Reference partnerships. Speak to other corporates that have worked with the NGO. Direct conversations with peer CSR teams produce more honest feedback than NGO-provided references.
What to Verify Specifically as an Individual Donor
For individual donations, the verification can be lighter but no less important.
80G certificate validity. This is the single most important check for tax-conscious individual donors. Without a current 80G, no deduction is available.
Donation receipt format. A genuine NGO issues a donation receipt with their PAN, 80G certificate number, donor details, donation amount, and date. The receipt should arrive within a few days of the donation.
Year-end statement. Many NGOs issue consolidated year-end statements for tax filing. This is a credibility indicator and a practical convenience.
Transparency on use of funds. Look for an "annual report" or "where your money goes" section that shows how donations are allocated across programmes and overheads.
The Government Portals You Can Use for Free
Several official portals allow public verification of NGO details. Use these.
NGO Darpan (ngodarpan.gov.in). The NITI Aayog portal. Search by NGO name or unique ID. Shows registration details, address, and basic profile.
Ministry of Corporate Affairs (mca.gov.in). For Section 8 companies. Search by company name or CIN to view registration details and filing history.
Income Tax Department portal. For verifying 12A and 80G status. The current status of an NGO's tax registration can be cross-checked.

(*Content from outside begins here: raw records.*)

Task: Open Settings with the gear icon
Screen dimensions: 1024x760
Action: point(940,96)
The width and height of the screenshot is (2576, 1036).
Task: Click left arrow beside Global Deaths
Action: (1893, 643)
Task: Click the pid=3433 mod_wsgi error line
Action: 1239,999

State-level registrar portals. For trusts and societies. Each state has its own registrar of societies and charity commissioner. Registration details for trusts and societies are typically searchable on these state portals.
Form CSR-1 listings. The Ministry of Corporate Affairs maintains records of CSR-1 filings, which is what makes an NGO eligible to receive CSR funds under Section 135.
What Makes an NGO Genuinely Credible
Passing the registration checks is the minimum. Genuinely credible NGOs go further.
Multi-year programme continuity. Real impact takes years. NGOs that have run the same programmes consistently over multiple years signal operational depth.
Named programme leadership. Real projects have real people running them, named and accountable.
Transparent documentation. Photographs, beneficiary records, utilisation certificates, impact reports, and audit-ready financial documentation, available to donors and partners on request.
Community involvement. Strong NGOs are embedded in the communities they serve, with local stakeholders who can speak to the work.
Conservative claims. Credible NGOs describe their work accurately, including limitations. NGOs that overclaim impact, beneficiary numbers, or geographic reach are signalling weak governance.
Willingness to be scrutinised. Real NGOs welcome verification questions, project visits, and audit walkthroughs. Resistance to any of these is a credibility flag.
What Makes Marpu Foundation Verifiable
At Marpu Foundation, we work hard to be a verifiable organisation by every standard described in this article.
Registration: Marpu Foundation is registered as a society under the Societies Registration Act and is fully compliant with Indian legal frameworks for NGOs.
Tax certificates: We hold valid 12A and 80G certificates, which allow our corporate and individual donors to receive applicable tax benefits.
NGO Darpan: We are registered on the NITI Aayog NGO Darpan portal with a verifiable unique ID.
Form CSR-1: We have filed Form CSR-1 with the Ministry of Corporate Affairs, making us eligible to receive CSR funds under Section 135 of the Companies Act, 2013.
Audited accounts: We file annual audited financial statements and these are available to donors and partners on request.
Operational footprint: We operate across 23 Indian states with over 250 corporate partners and a volunteer network of over one million people. Our projects are documented with photographs, beneficiary records, and outcome data.
No foreign funding: We are not registered under FCRA and have chosen, by deliberate decision, to operate entirely on Indian funding sources. This simplifies our compliance footprint and aligns our governance with Indian stakeholders only.